Google’s executive chairman Eric Schmidt has reacted angrily to the recent "right to be forgotten" ruling by European Court of Justice (ECJ) that will allow people to erase their past from search engines, describing it as "wrong".

The ECJ’s decision earlier this month will allow citizens of the EU to request Google or other search engines remove links to information about them which they deem as "objectionable", "inadequate", or "irrelevant".

Responding to the ruling, Schmidt said: "There’s many open questions. A simple way of understanding what happened here is that you have a collision between a right to be forgotten and a right to know. From Google’s perspective that’s a balance.

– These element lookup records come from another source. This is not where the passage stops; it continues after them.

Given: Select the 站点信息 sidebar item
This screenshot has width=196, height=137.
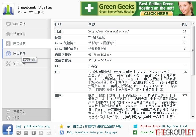Looking at the screenshot, I should coord(27,34).
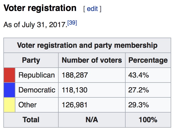Screen dimensions: 173x129
Task: Click the Voter registration section heading
Action: coord(40,8)
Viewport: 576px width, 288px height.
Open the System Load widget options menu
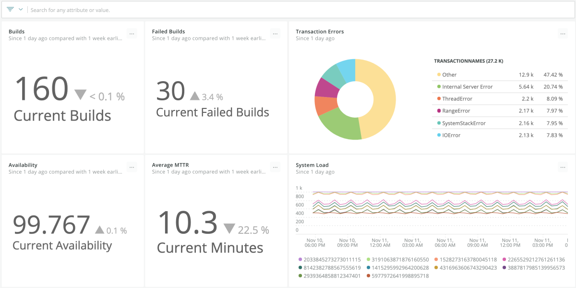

"Google believes having looked at the decision, which is binding, that the balance that was struck was wrong."

The search engine has reportedly been overwhelmed by takedown requests, and are now in need of an "army of removal experts", according to Reuters.

BBC reported that new takedown requests include a politician seeking re-election wanting stories about his behaviour in office removed, as well as a man convicted of possessing child pornography wanting details about his convictions wiped.

Google has not yet sorted out the practical details and is still uncertain whether it will only remove links or make judgements on the merits of each individual request.

Opinion is divided on the ruling, with data protection campaigners terming it "a victory against powerful search giants" while the proponents of free speech call it "a breeding ground for misuse" and "giving leverage to those who could see information suppressed from public view".

The case that led to the ruling was prompted by Mario Costeja Gonzalez, a Spanish national, who discovered that searches for his name on the net still shows a 1998 article on him related to his financial problems.

The Spanish court directed his case to the Court of Justice in Luxembourg, which ruled in his favour and asked search engines to remove all "old and irrelevant history".

Google is implementing a mechanism for the public to make such requests in two weeks time, according to Germany’s privacy protection authority.